Taiwan Elections May Hinge on China

Taiwan Elections May Hinge on China






BEIJING — Taiwan’s citizens will vote Saturday for leaders of its five biggest cities after a long campaign in which the issues — good governance, petty corruption, empathy with the average man — have not been just domestic, but often rigorously local.
But the nation’s overriding diplomatic issue, relations with the Chinese mainland, is likely to be foremost in analysts’ and scholars’ minds as they parse the results.

President Ma Ying-jeou has pushed hard for closer economic and political relations with Beijing. But his party, the Kuomintang, faces a surprisingly stiff challenge from the opposition Democratic Progressive Party, which is cooler to the idea.

Victory in a majority of the five contests, especially the race for mayor in the capital, Taipei, would give the opposition a platform from which to wage a pitched battle against Mr. Ma in the 2012 presidential campaign. The five contested cities — Taipei, Sinbei, Taichung, Kaohsiung and Tainan — together make up about three-fifths of Taiwan’s population.

“If we have major metropolitan elections go to a green majority” — the color of the Democratic Progressives — “that will significantly weaken the president’s power in conducting negotiations with China,” said Alexander Huang, a director of graduate studies in international affairs at Tamkang University in Taiwan.

“More important,” he added, “one of the new metropolitan mayors would be a quite natural future presidential candidate in challenging Ma.”

That would-be mayor is Su Tseng-chang, a career politician with the Democratic Progressives, who faces Mayor Hau Lung-bin in Taipei, which most analysts say is the closest race. The election is seen as crucial because the Taipei mayor’s post was the springboard to the presidency both for Mr. Ma and his predecessor.

Mr. Su, a former prime minister and his party’s 2008 vice presidential candidate, presents himself as a proven administrator with a common touch. Mr. Hau, the Kuomintang candidate, has struggled with a lackluster assessment of his performance in office; a recent poll by Taiwan’s CommonWealth Magazine ranked his approval rating at 21st of the nation’s 25 top municipal leaders.

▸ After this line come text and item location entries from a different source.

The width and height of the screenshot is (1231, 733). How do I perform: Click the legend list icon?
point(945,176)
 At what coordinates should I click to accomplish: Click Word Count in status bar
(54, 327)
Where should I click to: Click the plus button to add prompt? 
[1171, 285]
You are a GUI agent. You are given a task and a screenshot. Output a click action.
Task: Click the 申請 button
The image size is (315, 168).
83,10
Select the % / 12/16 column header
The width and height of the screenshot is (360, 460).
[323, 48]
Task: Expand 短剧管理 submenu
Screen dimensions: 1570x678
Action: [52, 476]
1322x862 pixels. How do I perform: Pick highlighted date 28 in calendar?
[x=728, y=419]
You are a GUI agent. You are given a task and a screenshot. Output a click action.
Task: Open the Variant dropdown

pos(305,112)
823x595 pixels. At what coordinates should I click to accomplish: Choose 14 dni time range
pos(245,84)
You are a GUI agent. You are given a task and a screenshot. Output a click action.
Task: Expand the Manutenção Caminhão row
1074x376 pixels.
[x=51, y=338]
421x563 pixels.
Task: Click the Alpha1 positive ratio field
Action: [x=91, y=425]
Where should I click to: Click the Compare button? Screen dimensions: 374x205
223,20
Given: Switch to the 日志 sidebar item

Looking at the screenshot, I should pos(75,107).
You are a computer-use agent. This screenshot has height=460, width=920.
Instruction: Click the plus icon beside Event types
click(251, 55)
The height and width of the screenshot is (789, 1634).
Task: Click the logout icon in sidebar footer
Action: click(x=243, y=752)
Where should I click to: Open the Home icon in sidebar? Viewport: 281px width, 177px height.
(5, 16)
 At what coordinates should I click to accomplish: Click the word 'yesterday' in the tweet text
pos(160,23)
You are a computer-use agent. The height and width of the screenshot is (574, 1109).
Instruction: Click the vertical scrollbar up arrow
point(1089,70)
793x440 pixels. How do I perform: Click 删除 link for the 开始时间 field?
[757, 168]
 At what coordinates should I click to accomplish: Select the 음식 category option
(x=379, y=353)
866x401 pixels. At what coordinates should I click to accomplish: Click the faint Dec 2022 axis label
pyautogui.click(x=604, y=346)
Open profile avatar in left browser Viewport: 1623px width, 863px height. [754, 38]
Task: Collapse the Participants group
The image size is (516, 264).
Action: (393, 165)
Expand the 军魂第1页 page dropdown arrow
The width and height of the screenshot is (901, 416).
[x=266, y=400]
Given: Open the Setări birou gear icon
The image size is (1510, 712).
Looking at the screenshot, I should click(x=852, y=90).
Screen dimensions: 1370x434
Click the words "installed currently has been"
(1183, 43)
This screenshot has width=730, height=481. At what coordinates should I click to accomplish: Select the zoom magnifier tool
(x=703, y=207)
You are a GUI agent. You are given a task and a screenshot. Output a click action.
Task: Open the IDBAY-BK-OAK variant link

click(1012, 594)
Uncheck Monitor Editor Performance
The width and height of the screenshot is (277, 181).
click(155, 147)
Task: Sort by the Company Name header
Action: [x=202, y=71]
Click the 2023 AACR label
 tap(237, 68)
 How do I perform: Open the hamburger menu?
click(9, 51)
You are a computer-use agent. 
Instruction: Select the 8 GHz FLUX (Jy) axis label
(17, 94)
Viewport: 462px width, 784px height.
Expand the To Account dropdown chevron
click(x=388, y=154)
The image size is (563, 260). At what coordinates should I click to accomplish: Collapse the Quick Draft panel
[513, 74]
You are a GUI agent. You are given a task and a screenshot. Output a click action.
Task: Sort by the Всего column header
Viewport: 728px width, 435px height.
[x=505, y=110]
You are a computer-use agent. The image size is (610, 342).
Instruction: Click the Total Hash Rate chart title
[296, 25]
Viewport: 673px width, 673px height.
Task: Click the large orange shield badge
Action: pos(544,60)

Analysts say Mr. Su could be a formidable opponent in 2012 against Mr. Ma, whose popularity has slipped since late 2009, when his government bungled disaster relief in the aftermath of a typhoon.

On the election’s eve, news services reported late Friday that the son of a former Kuomintang chairman and government leader was shot in the face as he spoke at a suburban Taipei rally in support of a Kuomintang candidate for City Council. The shooting victim, Lien Sheng-wen, also known as Sean Lien, was reported to be in stable condition at Taipei Hospital.

The motive for the shooting was unknown. The Associated Press quoted a Taiwan television report as saying that a suspect apprehended by the police was nicknamed Horse Face, suggesting a link to Taiwan criminal gangs.